YOUR OBJECTIVE:
Can the lines below, from the one that holds "The height and" to the very end, be echoed exactly, with both ends included and no pictures?

DATA TO PROCESS:
__________

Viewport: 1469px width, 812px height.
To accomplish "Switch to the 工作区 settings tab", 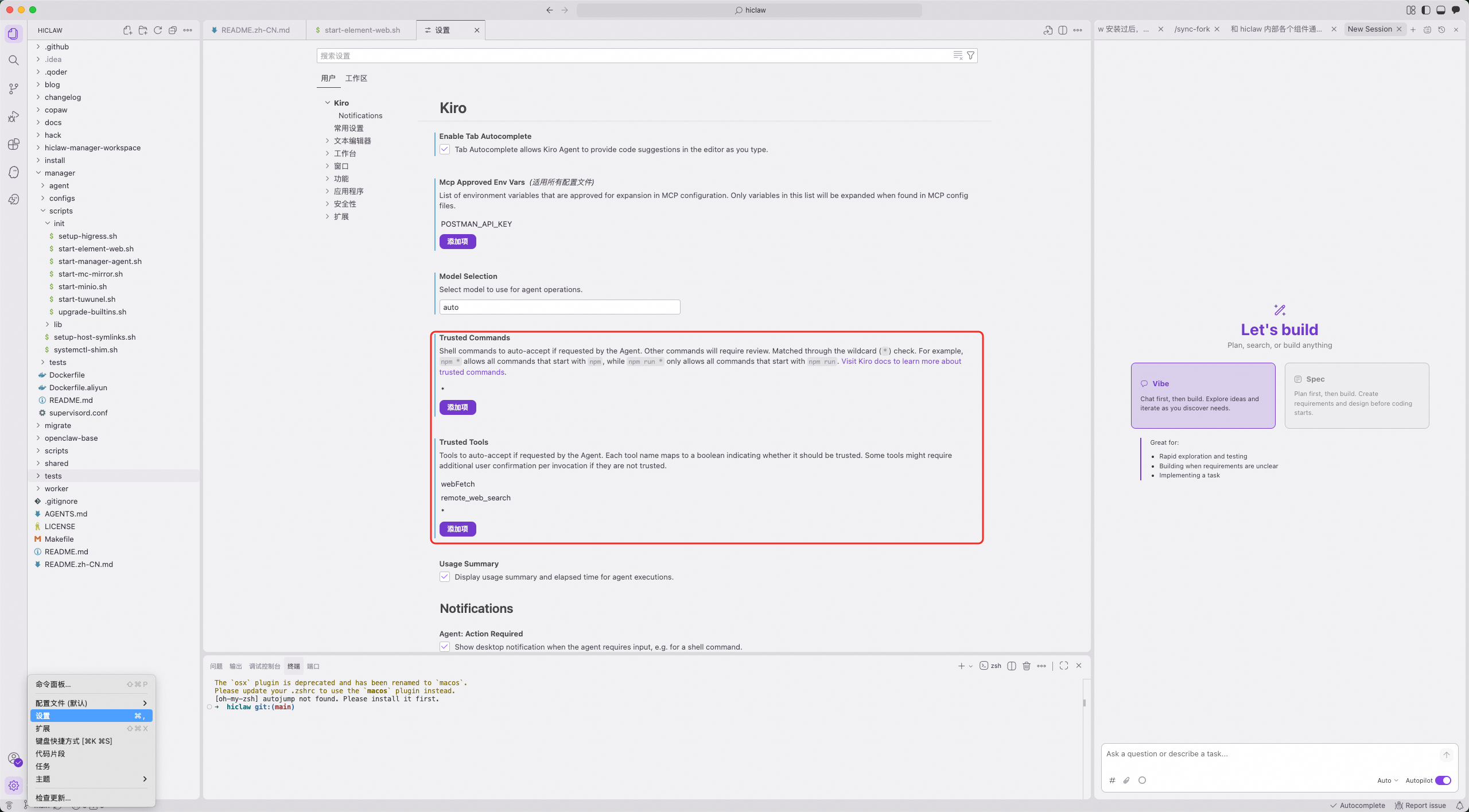I will 356,78.
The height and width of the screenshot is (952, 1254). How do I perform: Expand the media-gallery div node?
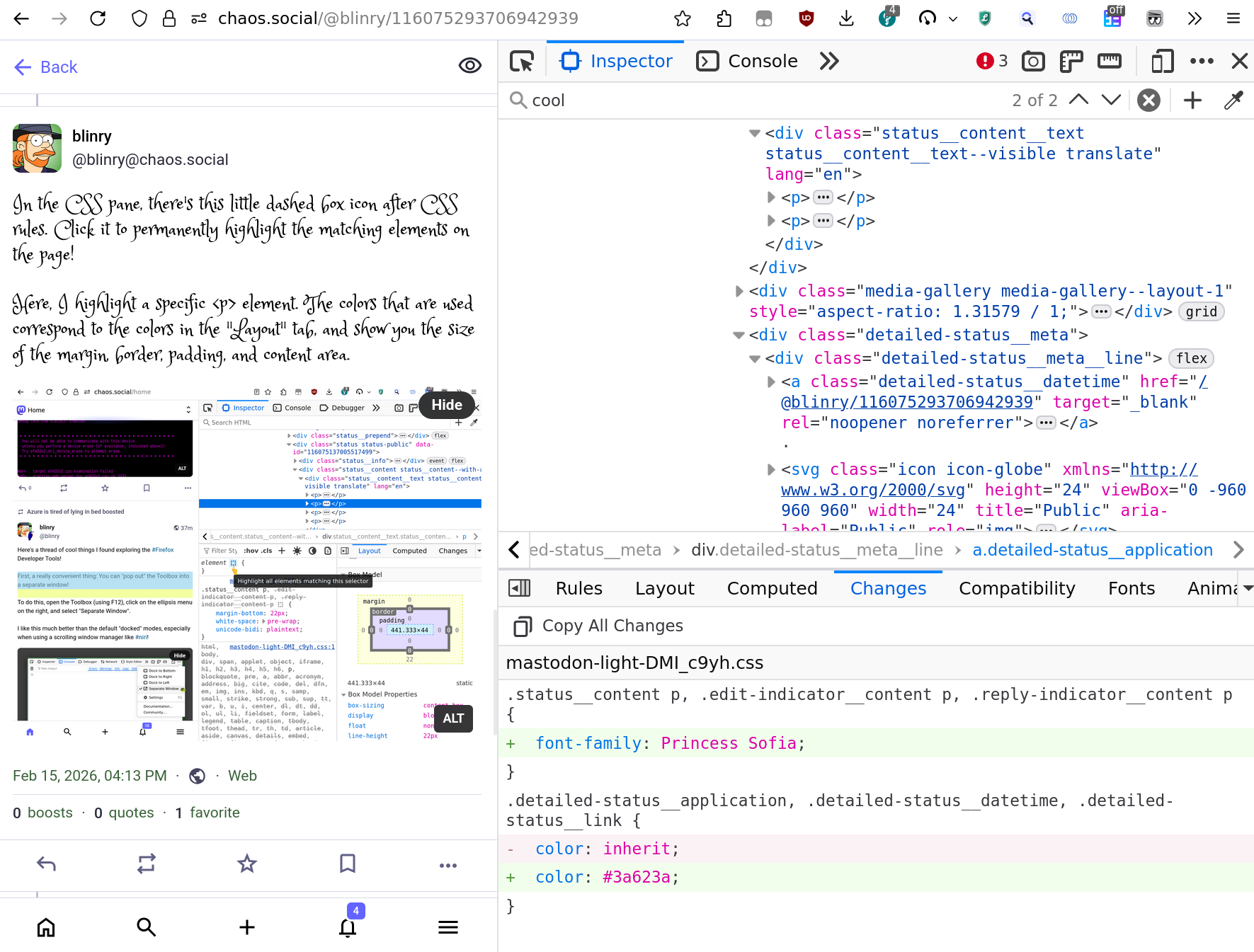(738, 291)
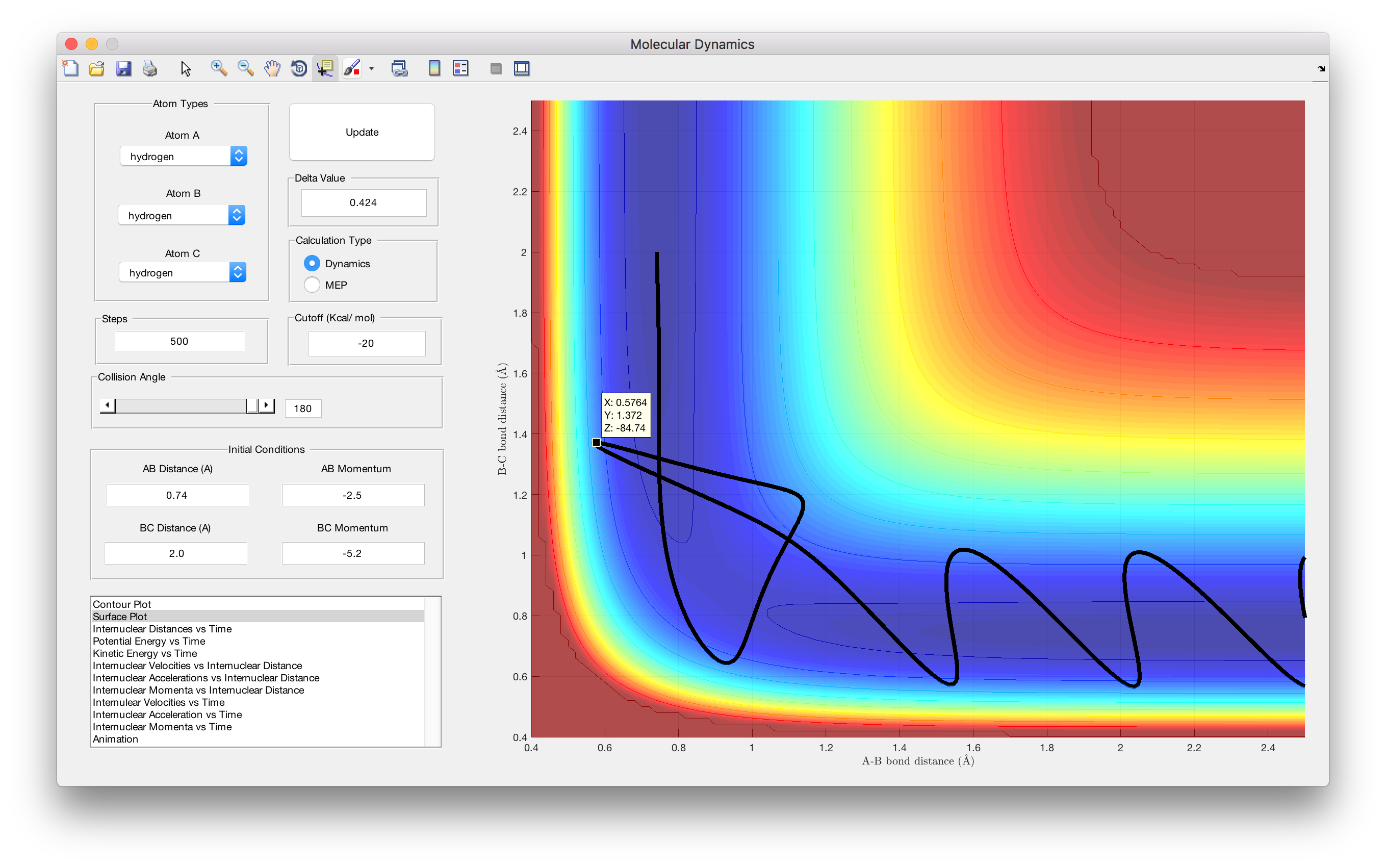Open the Atom B element dropdown

click(x=182, y=215)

__________

RESPONSE TO THIS TASK:
The height and width of the screenshot is (952, 1254). How do I perform: Expand the media-gallery div node?
(738, 291)
Open the Atom B element dropdown

click(x=182, y=215)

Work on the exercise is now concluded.